A child who is treated in the Al-Rantisi children’s hospital for malnutrition.

Saer Alghorra for the New York Times

Throughout the war, Israeli officials played the severity of hunger in Gaza. Prime Minister Benjamin Netanyahus office called The most recent explanation of Gaza City’s famine “a complete lie” and said that the experts behind the famine report had overlooked the Israeli efforts since the end of July to bring more food into the area.

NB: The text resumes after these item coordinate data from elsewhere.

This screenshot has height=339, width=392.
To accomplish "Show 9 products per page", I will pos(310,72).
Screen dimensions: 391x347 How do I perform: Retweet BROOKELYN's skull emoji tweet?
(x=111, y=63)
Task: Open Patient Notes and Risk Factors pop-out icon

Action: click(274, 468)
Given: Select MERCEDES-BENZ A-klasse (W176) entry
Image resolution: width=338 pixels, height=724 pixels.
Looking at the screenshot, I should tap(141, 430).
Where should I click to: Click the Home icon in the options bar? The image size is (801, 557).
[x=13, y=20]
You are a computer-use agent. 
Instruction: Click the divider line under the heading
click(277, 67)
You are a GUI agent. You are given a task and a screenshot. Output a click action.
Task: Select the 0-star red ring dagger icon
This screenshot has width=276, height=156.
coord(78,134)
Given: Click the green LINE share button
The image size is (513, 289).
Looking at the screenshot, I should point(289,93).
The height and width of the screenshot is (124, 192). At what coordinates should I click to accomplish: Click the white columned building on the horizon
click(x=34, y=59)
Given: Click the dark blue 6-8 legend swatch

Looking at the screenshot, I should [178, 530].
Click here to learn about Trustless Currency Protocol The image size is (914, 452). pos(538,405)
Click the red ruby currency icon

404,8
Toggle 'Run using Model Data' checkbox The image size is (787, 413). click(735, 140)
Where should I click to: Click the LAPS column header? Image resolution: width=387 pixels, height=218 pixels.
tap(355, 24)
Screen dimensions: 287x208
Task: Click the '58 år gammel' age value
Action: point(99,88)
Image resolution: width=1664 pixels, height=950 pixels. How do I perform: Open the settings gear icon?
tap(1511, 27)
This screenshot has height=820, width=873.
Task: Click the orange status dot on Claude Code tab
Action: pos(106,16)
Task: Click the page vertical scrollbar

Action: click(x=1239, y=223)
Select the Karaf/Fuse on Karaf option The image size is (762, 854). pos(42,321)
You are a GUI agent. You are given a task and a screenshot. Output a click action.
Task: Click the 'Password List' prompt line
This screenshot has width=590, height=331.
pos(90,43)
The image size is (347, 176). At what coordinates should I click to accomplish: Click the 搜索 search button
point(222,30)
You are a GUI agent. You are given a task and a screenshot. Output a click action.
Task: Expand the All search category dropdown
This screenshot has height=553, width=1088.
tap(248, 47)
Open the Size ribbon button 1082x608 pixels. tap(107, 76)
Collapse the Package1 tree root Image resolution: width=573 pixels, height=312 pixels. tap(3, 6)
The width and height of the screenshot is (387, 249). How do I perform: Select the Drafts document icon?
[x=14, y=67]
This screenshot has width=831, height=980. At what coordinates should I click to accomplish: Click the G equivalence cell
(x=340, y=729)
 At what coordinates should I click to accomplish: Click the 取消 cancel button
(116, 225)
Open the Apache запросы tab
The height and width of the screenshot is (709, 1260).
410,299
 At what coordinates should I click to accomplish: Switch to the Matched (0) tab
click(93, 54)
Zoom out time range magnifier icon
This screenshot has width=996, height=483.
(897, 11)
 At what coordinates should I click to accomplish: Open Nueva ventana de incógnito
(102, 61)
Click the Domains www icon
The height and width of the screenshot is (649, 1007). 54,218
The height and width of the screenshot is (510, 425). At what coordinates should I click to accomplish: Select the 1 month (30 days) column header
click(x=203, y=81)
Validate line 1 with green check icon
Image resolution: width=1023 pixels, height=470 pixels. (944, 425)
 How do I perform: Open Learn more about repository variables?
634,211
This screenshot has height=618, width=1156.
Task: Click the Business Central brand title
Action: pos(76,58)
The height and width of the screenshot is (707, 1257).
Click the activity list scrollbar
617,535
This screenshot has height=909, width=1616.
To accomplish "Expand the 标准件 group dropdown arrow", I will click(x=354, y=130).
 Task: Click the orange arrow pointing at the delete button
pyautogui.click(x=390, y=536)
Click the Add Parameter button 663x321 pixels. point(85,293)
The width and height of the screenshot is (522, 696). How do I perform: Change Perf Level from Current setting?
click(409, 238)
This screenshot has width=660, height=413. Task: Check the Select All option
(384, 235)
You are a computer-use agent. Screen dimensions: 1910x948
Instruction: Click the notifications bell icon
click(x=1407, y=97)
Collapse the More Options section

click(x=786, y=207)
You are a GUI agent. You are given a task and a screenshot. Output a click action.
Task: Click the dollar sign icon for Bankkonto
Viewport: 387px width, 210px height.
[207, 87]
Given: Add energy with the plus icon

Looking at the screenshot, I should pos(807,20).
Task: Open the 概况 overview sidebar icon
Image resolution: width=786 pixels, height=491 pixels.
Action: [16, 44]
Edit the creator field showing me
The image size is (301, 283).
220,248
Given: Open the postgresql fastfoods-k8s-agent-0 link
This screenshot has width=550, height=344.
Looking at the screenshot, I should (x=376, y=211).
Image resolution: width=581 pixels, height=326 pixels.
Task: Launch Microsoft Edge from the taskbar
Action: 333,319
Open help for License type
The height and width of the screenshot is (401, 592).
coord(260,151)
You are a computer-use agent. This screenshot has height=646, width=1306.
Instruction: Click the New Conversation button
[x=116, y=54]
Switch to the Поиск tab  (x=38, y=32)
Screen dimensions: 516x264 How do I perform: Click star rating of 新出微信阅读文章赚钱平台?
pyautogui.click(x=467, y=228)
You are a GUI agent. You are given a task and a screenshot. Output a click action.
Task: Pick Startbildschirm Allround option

Auxiliary officials, however, say that these measures behind what is needed. In the first two weeks of August, the UN announced that almost 6,000 children were found by more than 58,000 malnutrition examined.

Gaza’s doctors are not used to treating such acute malnutrition, said Dr. Matar, since the enclave has never been so heavily exposed to a crisis. Some clinicians in his hospital took part from the WHO classes, while others tried to read everything they could, how to treat it, he said.

Health officers in Gaza say that dozens of children have died under malnutrition since June, but it is not clear how many of them suffered from both malnutrition as well as other diseases or existing conditions. Children who suffer from malnutrition can be more susceptible to processing other diseases, and children with existing conditions can be more susceptible to malnutrition, say experts.

Some of the children who treat themselves have recovered, including a critically ill 5-year-old girl who was saved with therapeutic milk, said Dr. Matar.

For a child, food is not just energy for the upcoming day. It is the main building block for a life that is required to develop muscles, bones and brain.

A nurse who examines a child for malnutrition in the Nasser Hospital in Khan Younis.

Ramadan Abed/Reuters

Even if children who have severe malnutrition maintain and survive effective treatment, they can suffer from stunted growth, soft bones, liver and kidney problems and cognitive problems. In the long term, there can be an increased risk of stroke, diabetes and heart disease.

In view of the widespread lack of food in Gaza, the treatment of a single child can sometimes feel Sisyphean, said Jamil Suleiman, the director of the Al-Rantisi Children’s Hospital. Some have been released from care to tent camps in which their parents still have difficulty finding enough food, said Dr. Suleiman.

“Some of the children we release come back a week later with the same problems,” he said.